Oever, Karel van den
Eig. Modestus Carolus, Vlaams dichter en prozaschrijver
(Antwerpen 19.11.1879-ald. 6.10.1926). Stamde uit een gegoede burgerfamilie.
Debuteerde in de kring der zgn. Antwerpse anarchisten (Alvoorder), maar
na een ernstige ziekte vond hij zijn ware roeping in het strijdbare
katholicisme, dat zijn verdere leven en werk zou beheersen. In 1905 richtte hij
met J. Muls Vlaamsche Arbeid op, waarvan hij jarenlang de bezieler
bleef. Hij beoefende aanvankelijk een eenvoudige sentimentele stemmingskunst,
maar gefascineerd door de glans der 16de eeuw ging hij zich toeleggen op gewild
archaïserende, renaissancistische pastiche-poëzie (Godvruchtige
maen-rymen, 1911) en barok overladen prozabeschrijvingen van Antwerpens
glorietijd (De Geuzenstad, 1911). Tijdens zijn ballingschap in Nederland
(Baarn) gedurende wo i evolueerde hij naar verinnerlijking en directer
woordkeus.
Vrij onverwacht sloot hij zich in de jaren twintig bij
het expressionisme aan, de nieuwe technieken aanwendend om een sterk
persoonlijke, mystiek gekleurde religiositeit te uiten in versvorm (Het open
luik, 1922; Schaduw der vleugelen, 1923; De heilige berg,
1925) of in proza. Hiertoe behoort Het inwendig leven van Paul (1923),
zijn rijpste geschrift en, als poging om een mystiek avontuur in het gemoed van
een modern mens via expressionistische stijlmiddelen te verwoorden, een unicum
in de Nederlandse literatuur. Het beschrijft de geestelijke groei van Paul (de
auteur zelf), een wereldvreemd mens die op zijn kamertje in de Antwerpse
havenbuurt in vrome bespiegeling en lectuur en zelfs in schuchtere contacten
met een symbolisch geïnterpreteerde buitenwereld tot innerlijke loutering
en levensverzaking poogt te komen. Wanneer de kloosterzuster die hem in haar
jeugd liefhad, hem haar beslissing meedeelt uit het klooster te treden, doet
hij definitief afstand van de wereld.
Van den Oevers poëzie, ongelijkwaardig en al te vaak
de sporen dragend van een krampachtig pogen en worstelen met de vorm, drukt in
haar zuiverste momenten het authentieke levensgevoel uit van een gekwelde ziel,
waarin zondebesef, doodsgedachte en diepe vroomheid domineren. Zijn religieuze
symboliek, zijn vaak visionaire en apocalyptische verbeeldingen, zijn
familiariteit in de omgang met het goddelijke, verlenen veel verzen een bijna
middeleeuws timbre, dat de modernistische inkleding paradoxaal doet lijken.

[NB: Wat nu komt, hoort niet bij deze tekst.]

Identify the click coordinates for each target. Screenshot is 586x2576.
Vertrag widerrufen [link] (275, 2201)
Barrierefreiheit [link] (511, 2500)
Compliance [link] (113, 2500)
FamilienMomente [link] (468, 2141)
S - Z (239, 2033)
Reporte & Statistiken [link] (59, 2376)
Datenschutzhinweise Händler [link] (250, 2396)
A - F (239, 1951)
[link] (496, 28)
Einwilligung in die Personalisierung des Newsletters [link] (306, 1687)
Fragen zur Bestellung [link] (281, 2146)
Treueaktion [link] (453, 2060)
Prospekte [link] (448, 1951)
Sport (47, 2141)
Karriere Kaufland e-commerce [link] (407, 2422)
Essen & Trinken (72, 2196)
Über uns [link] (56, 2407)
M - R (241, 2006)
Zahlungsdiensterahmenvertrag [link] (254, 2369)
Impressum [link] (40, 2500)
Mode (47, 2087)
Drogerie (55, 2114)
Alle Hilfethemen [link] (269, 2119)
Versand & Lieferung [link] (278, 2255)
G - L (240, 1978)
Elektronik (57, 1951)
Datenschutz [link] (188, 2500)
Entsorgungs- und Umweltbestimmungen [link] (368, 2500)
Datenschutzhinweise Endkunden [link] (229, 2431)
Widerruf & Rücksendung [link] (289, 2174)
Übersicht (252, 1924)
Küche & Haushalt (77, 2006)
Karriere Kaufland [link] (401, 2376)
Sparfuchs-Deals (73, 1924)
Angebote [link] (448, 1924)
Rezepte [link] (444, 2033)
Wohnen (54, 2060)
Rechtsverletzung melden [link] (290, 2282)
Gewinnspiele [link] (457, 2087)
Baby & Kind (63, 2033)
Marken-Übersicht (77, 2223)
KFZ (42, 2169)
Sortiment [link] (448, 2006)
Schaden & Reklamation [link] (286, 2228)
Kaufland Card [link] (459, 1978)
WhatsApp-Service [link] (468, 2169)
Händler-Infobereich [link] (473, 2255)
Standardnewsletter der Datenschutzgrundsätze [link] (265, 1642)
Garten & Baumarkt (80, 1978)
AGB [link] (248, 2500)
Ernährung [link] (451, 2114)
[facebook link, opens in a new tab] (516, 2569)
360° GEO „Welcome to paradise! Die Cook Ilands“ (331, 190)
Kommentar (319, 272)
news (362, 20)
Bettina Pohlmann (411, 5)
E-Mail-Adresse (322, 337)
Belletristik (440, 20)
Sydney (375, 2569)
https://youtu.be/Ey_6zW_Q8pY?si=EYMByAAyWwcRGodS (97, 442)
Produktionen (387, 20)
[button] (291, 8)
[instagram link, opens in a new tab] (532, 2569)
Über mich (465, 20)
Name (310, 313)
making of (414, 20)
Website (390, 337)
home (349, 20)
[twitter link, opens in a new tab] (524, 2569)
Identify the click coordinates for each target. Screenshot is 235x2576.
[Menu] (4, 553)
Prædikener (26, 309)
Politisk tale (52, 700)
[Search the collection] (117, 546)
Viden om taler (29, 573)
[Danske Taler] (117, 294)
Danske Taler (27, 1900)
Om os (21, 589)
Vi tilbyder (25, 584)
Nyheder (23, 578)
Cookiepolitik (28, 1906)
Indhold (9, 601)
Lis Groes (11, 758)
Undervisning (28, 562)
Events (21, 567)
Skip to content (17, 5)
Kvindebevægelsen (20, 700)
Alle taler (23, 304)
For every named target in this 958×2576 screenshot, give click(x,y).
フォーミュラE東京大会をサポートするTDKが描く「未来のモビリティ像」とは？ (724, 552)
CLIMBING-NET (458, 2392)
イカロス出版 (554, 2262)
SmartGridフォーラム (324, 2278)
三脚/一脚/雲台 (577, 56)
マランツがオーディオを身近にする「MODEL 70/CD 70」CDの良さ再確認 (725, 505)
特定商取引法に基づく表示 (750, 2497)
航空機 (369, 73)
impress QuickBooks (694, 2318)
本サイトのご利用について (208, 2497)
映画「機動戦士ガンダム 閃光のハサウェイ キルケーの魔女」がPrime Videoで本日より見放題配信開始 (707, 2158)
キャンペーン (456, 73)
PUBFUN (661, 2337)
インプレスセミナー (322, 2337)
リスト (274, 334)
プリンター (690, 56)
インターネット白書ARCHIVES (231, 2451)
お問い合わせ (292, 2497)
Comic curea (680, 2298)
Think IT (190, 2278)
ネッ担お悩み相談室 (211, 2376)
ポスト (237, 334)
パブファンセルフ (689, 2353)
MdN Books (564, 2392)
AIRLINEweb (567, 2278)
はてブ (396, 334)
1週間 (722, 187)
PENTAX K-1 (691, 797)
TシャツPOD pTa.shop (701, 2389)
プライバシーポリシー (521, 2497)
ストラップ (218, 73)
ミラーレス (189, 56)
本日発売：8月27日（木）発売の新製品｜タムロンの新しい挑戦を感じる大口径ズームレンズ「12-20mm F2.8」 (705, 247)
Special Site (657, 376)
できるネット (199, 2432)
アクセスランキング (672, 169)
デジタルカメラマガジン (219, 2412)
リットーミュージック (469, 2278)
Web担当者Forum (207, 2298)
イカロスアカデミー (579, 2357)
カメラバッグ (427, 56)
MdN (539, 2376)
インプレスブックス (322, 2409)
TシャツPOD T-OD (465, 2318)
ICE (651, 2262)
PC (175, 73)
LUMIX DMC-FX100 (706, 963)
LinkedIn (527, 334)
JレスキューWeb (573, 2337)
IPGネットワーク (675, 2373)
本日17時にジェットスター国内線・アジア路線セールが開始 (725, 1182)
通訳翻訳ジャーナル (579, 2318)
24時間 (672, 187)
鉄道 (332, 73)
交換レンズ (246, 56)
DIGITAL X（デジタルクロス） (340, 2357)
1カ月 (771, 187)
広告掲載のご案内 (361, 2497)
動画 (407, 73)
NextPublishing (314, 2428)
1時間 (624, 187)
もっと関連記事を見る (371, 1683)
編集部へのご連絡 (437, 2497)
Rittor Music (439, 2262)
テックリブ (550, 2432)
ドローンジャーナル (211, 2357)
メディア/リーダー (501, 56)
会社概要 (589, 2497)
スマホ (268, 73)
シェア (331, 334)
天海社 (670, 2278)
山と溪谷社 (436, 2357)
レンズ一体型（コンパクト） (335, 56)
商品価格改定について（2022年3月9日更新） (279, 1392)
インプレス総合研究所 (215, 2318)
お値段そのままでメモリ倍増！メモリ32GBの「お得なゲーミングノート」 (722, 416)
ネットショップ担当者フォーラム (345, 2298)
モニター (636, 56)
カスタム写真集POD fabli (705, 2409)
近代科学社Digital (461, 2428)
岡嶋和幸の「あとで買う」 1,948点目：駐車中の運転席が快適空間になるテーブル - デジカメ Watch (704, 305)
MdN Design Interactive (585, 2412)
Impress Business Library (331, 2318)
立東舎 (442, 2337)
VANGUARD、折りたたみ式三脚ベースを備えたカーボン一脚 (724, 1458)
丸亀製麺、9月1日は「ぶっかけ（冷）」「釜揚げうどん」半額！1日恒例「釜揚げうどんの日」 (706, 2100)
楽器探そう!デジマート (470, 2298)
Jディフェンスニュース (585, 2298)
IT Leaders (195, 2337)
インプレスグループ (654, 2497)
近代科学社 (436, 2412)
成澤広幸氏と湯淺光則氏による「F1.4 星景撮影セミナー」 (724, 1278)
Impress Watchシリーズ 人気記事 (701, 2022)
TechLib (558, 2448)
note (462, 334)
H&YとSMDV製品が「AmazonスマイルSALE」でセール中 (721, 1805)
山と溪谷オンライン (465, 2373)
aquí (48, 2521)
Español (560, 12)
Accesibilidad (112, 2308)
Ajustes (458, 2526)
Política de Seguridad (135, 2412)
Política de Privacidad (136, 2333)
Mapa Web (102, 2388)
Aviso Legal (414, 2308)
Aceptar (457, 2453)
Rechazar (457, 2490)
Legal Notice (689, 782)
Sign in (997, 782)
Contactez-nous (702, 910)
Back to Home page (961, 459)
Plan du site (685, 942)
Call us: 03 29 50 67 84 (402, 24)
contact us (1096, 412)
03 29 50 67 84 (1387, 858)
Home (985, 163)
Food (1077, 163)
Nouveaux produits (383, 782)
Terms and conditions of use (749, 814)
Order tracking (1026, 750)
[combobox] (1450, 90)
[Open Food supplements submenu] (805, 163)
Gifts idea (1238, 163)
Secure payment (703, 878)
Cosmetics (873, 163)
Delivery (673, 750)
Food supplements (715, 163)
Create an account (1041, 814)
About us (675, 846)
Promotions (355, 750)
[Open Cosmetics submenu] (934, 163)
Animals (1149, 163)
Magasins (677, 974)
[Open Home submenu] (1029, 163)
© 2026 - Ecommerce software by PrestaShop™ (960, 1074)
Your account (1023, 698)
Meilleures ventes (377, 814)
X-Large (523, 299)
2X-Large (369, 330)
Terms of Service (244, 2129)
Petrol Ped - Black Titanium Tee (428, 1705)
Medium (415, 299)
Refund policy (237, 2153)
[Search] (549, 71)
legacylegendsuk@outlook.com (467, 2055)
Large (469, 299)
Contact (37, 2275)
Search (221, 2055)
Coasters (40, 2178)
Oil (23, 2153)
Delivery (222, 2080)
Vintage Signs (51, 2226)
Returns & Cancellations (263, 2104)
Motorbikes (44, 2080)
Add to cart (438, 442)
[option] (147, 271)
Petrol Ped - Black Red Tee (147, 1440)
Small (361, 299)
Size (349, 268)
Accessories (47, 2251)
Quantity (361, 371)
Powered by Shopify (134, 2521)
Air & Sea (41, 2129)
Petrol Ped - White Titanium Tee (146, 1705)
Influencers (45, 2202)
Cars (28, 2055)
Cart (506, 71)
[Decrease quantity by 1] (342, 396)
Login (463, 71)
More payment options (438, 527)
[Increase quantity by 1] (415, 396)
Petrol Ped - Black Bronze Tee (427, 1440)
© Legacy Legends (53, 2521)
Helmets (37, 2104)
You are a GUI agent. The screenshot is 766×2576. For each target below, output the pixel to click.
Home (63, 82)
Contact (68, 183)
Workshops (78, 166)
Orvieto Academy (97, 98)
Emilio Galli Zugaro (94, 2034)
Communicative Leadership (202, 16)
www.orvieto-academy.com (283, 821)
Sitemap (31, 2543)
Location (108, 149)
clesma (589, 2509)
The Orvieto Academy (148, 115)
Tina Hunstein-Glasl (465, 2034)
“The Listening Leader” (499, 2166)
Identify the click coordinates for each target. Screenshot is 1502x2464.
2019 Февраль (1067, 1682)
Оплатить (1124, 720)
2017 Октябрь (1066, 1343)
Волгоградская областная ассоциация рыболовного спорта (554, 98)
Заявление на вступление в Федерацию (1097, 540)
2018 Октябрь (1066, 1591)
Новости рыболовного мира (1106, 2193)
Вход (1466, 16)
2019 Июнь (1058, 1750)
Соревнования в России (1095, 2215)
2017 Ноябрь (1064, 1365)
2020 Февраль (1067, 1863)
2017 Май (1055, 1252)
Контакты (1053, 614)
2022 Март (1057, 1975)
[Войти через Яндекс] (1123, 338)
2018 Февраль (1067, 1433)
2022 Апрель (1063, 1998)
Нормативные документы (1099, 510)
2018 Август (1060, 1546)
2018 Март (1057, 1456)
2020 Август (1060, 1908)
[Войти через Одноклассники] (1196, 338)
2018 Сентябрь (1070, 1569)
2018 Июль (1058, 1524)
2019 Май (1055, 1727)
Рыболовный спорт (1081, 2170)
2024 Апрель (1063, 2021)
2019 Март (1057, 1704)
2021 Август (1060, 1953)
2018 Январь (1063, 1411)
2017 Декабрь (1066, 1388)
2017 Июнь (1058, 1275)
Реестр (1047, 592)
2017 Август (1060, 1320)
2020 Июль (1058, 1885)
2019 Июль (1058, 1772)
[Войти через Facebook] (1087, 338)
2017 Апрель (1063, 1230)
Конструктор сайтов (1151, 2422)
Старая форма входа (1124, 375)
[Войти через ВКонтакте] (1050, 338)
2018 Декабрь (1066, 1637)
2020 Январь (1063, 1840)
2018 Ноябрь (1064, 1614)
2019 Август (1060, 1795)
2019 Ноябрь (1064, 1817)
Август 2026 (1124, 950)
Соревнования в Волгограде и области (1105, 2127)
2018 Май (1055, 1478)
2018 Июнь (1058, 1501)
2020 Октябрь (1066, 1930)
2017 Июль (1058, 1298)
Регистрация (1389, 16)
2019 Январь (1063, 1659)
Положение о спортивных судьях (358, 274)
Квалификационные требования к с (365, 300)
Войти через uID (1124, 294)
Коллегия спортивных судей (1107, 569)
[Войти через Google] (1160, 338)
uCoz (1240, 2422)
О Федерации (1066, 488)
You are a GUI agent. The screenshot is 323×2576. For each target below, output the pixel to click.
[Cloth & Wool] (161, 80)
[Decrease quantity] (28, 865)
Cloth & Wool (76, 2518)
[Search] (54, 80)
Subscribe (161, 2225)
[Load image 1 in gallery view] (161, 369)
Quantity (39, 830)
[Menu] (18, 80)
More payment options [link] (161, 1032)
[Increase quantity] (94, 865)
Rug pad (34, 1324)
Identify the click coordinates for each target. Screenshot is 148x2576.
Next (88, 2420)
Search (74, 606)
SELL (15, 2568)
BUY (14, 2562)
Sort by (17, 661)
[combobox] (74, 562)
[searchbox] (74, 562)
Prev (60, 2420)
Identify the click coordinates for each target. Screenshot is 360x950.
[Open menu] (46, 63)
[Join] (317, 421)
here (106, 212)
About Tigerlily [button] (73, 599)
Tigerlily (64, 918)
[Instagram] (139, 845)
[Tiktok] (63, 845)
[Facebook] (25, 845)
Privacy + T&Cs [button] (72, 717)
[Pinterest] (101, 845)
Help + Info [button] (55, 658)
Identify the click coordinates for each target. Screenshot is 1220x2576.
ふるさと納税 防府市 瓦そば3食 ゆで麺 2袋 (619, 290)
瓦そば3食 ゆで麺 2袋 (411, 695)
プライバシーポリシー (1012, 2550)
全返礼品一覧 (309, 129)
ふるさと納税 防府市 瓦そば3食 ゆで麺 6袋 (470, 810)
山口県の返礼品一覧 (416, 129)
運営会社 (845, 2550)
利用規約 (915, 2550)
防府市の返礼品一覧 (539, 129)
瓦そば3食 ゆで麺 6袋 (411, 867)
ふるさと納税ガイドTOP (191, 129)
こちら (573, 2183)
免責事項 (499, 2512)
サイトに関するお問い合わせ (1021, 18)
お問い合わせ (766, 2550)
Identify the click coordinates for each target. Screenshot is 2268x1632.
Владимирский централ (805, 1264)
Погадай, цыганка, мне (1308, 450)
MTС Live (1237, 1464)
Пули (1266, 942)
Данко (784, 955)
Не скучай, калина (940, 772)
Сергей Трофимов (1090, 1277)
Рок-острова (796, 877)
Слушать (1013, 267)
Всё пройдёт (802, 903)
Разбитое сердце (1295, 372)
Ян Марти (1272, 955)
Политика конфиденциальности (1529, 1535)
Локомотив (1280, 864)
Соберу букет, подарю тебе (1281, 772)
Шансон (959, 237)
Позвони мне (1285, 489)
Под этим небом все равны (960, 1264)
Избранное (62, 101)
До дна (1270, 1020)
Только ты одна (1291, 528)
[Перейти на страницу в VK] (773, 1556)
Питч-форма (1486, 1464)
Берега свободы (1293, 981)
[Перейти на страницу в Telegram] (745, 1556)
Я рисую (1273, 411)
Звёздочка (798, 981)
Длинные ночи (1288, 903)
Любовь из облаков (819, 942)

Uit zijn puntige kritieken en scherpzinnige essays komt
Van den Oever naar voren als agressief en fanatiek geloofsijveraar en vurig
voorvechter van de Vlaamse en Grootnederlandse gedachte. Zijn absolutistische
aard, zijn compromisloos consequent-zijn, maakten hem tot een felle, maar
eenzame figuur, zowel in het dagelijkse als in het literaire leven. Noch door
zijn generatiegenoten van Van Nu en Straks, noch door de
expressionistische jongeren werd hij ten volle geaccepteerd.